Collected data:
........
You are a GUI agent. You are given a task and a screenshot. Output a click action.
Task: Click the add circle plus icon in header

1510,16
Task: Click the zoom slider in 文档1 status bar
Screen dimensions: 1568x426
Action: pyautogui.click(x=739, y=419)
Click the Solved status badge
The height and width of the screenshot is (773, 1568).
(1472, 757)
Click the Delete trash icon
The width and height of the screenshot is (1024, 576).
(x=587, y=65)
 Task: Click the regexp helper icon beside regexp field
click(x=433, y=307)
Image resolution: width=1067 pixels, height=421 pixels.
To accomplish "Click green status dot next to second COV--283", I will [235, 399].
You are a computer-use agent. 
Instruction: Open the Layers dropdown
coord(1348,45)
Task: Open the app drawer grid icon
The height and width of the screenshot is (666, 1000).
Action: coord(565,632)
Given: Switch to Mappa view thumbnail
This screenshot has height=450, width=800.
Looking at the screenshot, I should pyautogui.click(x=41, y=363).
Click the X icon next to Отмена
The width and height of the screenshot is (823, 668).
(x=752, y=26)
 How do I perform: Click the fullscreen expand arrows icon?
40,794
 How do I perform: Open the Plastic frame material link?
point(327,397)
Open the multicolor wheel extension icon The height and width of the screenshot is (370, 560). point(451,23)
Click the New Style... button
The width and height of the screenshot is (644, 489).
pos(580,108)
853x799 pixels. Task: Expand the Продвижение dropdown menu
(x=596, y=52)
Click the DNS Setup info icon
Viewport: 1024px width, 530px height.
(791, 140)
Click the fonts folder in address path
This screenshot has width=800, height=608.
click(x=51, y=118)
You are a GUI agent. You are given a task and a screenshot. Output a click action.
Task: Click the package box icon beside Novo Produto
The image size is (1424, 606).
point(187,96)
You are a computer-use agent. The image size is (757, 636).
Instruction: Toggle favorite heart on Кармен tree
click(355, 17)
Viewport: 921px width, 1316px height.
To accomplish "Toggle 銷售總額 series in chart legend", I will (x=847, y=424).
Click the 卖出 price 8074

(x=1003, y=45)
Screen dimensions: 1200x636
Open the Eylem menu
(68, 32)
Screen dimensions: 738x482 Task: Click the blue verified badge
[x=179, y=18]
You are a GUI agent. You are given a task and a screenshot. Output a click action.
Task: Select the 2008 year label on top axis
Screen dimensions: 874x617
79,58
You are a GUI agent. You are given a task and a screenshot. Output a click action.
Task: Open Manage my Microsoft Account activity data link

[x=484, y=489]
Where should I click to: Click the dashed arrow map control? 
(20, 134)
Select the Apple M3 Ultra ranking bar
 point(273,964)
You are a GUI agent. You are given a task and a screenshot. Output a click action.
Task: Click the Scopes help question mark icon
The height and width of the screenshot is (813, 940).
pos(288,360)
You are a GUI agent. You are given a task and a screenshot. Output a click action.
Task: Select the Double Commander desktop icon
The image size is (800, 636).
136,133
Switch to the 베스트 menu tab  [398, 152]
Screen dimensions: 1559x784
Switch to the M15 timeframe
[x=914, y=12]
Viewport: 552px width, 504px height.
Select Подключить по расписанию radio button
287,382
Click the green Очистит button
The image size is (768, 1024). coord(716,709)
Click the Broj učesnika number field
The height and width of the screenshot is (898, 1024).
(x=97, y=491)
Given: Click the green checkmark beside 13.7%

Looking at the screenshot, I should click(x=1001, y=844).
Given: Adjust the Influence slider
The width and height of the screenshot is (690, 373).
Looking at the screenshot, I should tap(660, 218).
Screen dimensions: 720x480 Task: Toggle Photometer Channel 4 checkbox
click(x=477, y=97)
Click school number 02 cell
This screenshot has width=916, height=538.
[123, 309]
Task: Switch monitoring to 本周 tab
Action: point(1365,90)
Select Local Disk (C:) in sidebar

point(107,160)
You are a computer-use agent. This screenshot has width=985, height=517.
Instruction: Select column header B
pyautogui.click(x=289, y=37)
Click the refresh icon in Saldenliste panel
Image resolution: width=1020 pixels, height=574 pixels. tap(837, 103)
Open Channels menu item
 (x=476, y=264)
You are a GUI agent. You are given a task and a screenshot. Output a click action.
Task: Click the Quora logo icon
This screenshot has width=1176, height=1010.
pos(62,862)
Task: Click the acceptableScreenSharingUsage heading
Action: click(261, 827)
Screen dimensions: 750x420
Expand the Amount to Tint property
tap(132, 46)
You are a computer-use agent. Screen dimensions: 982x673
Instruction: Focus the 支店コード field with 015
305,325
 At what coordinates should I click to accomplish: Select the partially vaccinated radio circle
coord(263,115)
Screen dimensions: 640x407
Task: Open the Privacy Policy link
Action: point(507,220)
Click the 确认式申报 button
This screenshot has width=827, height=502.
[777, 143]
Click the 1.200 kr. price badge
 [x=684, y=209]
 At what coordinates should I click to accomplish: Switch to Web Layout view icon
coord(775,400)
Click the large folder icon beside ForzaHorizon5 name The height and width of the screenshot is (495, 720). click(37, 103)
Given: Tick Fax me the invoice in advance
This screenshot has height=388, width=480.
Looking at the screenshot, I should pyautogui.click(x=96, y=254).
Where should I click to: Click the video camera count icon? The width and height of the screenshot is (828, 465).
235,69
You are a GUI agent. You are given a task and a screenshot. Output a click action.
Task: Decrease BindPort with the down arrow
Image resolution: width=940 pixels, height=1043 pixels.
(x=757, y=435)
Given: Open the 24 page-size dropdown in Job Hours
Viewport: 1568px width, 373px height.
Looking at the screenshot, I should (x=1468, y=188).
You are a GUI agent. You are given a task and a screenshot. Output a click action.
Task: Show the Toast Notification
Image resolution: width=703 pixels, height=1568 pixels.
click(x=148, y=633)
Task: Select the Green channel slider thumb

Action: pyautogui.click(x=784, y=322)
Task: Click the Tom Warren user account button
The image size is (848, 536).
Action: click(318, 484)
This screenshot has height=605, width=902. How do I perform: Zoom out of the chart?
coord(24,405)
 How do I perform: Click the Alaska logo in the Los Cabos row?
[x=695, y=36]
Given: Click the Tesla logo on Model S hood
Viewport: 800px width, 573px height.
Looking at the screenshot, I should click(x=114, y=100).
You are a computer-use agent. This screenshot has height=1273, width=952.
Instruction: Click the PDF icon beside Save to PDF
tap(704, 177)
........
◆ What you have to do ◆
Each entry above is to be transcribed word for word.

◆ Reply ◆
You are a GUI agent. You are given a task and a screenshot. Output a click action.
Task: Click the add circle plus icon in header

1510,16
Task: Click the zoom slider in 文档1 status bar
Screen dimensions: 1568x426
Action: pyautogui.click(x=739, y=419)
Click the Solved status badge
The height and width of the screenshot is (773, 1568).
(1472, 757)
Click the Delete trash icon
The width and height of the screenshot is (1024, 576).
(x=587, y=65)
 Task: Click the regexp helper icon beside regexp field
click(x=433, y=307)
Image resolution: width=1067 pixels, height=421 pixels.
To accomplish "Click green status dot next to second COV--283", I will [235, 399].
You are a computer-use agent. 
Instruction: Open the Layers dropdown
coord(1348,45)
Task: Open the app drawer grid icon
The height and width of the screenshot is (666, 1000).
Action: coord(565,632)
Given: Switch to Mappa view thumbnail
This screenshot has height=450, width=800.
Looking at the screenshot, I should pyautogui.click(x=41, y=363).
Click the X icon next to Отмена
The width and height of the screenshot is (823, 668).
(x=752, y=26)
 How do I perform: Click the fullscreen expand arrows icon?
40,794
 How do I perform: Open the Plastic frame material link?
point(327,397)
Open the multicolor wheel extension icon The height and width of the screenshot is (370, 560). point(451,23)
Click the New Style... button
The width and height of the screenshot is (644, 489).
pos(580,108)
853x799 pixels. Task: Expand the Продвижение dropdown menu
(x=596, y=52)
Click the DNS Setup info icon
Viewport: 1024px width, 530px height.
(791, 140)
Click the fonts folder in address path
This screenshot has width=800, height=608.
click(x=51, y=118)
You are a GUI agent. You are given a task and a screenshot. Output a click action.
Task: Click the package box icon beside Novo Produto
The image size is (1424, 606).
point(187,96)
You are a computer-use agent. The image size is (757, 636).
Instruction: Toggle favorite heart on Кармен tree
click(355, 17)
Viewport: 921px width, 1316px height.
To accomplish "Toggle 銷售總額 series in chart legend", I will (x=847, y=424).
Click the 卖出 price 8074

(x=1003, y=45)
Screen dimensions: 1200x636
Open the Eylem menu
(68, 32)
Screen dimensions: 738x482 Task: Click the blue verified badge
[x=179, y=18]
You are a GUI agent. You are given a task and a screenshot. Output a click action.
Task: Select the 2008 year label on top axis
Screen dimensions: 874x617
79,58
You are a GUI agent. You are given a task and a screenshot. Output a click action.
Task: Open Manage my Microsoft Account activity data link

[x=484, y=489]
Where should I click to: Click the dashed arrow map control? 
(20, 134)
Select the Apple M3 Ultra ranking bar
 point(273,964)
You are a GUI agent. You are given a task and a screenshot. Output a click action.
Task: Click the Scopes help question mark icon
The height and width of the screenshot is (813, 940).
pos(288,360)
You are a GUI agent. You are given a task and a screenshot. Output a click action.
Task: Select the Double Commander desktop icon
The image size is (800, 636).
136,133
Switch to the 베스트 menu tab  [398, 152]
Screen dimensions: 1559x784
Switch to the M15 timeframe
[x=914, y=12]
Viewport: 552px width, 504px height.
Select Подключить по расписанию radio button
287,382
Click the green Очистит button
The image size is (768, 1024). coord(716,709)
Click the Broj učesnika number field
The height and width of the screenshot is (898, 1024).
(x=97, y=491)
Given: Click the green checkmark beside 13.7%

Looking at the screenshot, I should click(x=1001, y=844).
Given: Adjust the Influence slider
The width and height of the screenshot is (690, 373).
Looking at the screenshot, I should tap(660, 218).
Screen dimensions: 720x480 Task: Toggle Photometer Channel 4 checkbox
click(x=477, y=97)
Click school number 02 cell
This screenshot has width=916, height=538.
[123, 309]
Task: Switch monitoring to 本周 tab
Action: point(1365,90)
Select Local Disk (C:) in sidebar

point(107,160)
You are a computer-use agent. This screenshot has width=985, height=517.
Instruction: Select column header B
pyautogui.click(x=289, y=37)
Click the refresh icon in Saldenliste panel
Image resolution: width=1020 pixels, height=574 pixels. tap(837, 103)
Open Channels menu item
 (x=476, y=264)
You are a GUI agent. You are given a task and a screenshot. Output a click action.
Task: Click the Quora logo icon
This screenshot has width=1176, height=1010.
pos(62,862)
Task: Click the acceptableScreenSharingUsage heading
Action: click(261, 827)
Screen dimensions: 750x420
Expand the Amount to Tint property
tap(132, 46)
You are a computer-use agent. Screen dimensions: 982x673
Instruction: Focus the 支店コード field with 015
305,325
 At what coordinates should I click to accomplish: Select the partially vaccinated radio circle
coord(263,115)
Screen dimensions: 640x407
Task: Open the Privacy Policy link
Action: point(507,220)
Click the 确认式申报 button
This screenshot has width=827, height=502.
[777, 143]
Click the 1.200 kr. price badge
 [x=684, y=209]
 At what coordinates should I click to accomplish: Switch to Web Layout view icon
coord(775,400)
Click the large folder icon beside ForzaHorizon5 name The height and width of the screenshot is (495, 720). click(37, 103)
Given: Tick Fax me the invoice in advance
This screenshot has height=388, width=480.
Looking at the screenshot, I should pyautogui.click(x=96, y=254).
Where should I click to: Click the video camera count icon? The width and height of the screenshot is (828, 465).
235,69
You are a GUI agent. You are given a task and a screenshot. Output a click action.
Task: Decrease BindPort with the down arrow
Image resolution: width=940 pixels, height=1043 pixels.
(x=757, y=435)
Given: Open the 24 page-size dropdown in Job Hours
Viewport: 1568px width, 373px height.
Looking at the screenshot, I should (x=1468, y=188).
You are a GUI agent. You are given a task and a screenshot. Output a click action.
Task: Show the Toast Notification
Image resolution: width=703 pixels, height=1568 pixels.
click(x=148, y=633)
Task: Select the Green channel slider thumb

Action: pyautogui.click(x=784, y=322)
Task: Click the Tom Warren user account button
The image size is (848, 536).
Action: click(318, 484)
This screenshot has height=605, width=902. How do I perform: Zoom out of the chart?
coord(24,405)
 How do I perform: Click the Alaska logo in the Los Cabos row?
[x=695, y=36]
Given: Click the Tesla logo on Model S hood
Viewport: 800px width, 573px height.
Looking at the screenshot, I should click(x=114, y=100).
You are a computer-use agent. This screenshot has height=1273, width=952.
Instruction: Click the PDF icon beside Save to PDF
tap(704, 177)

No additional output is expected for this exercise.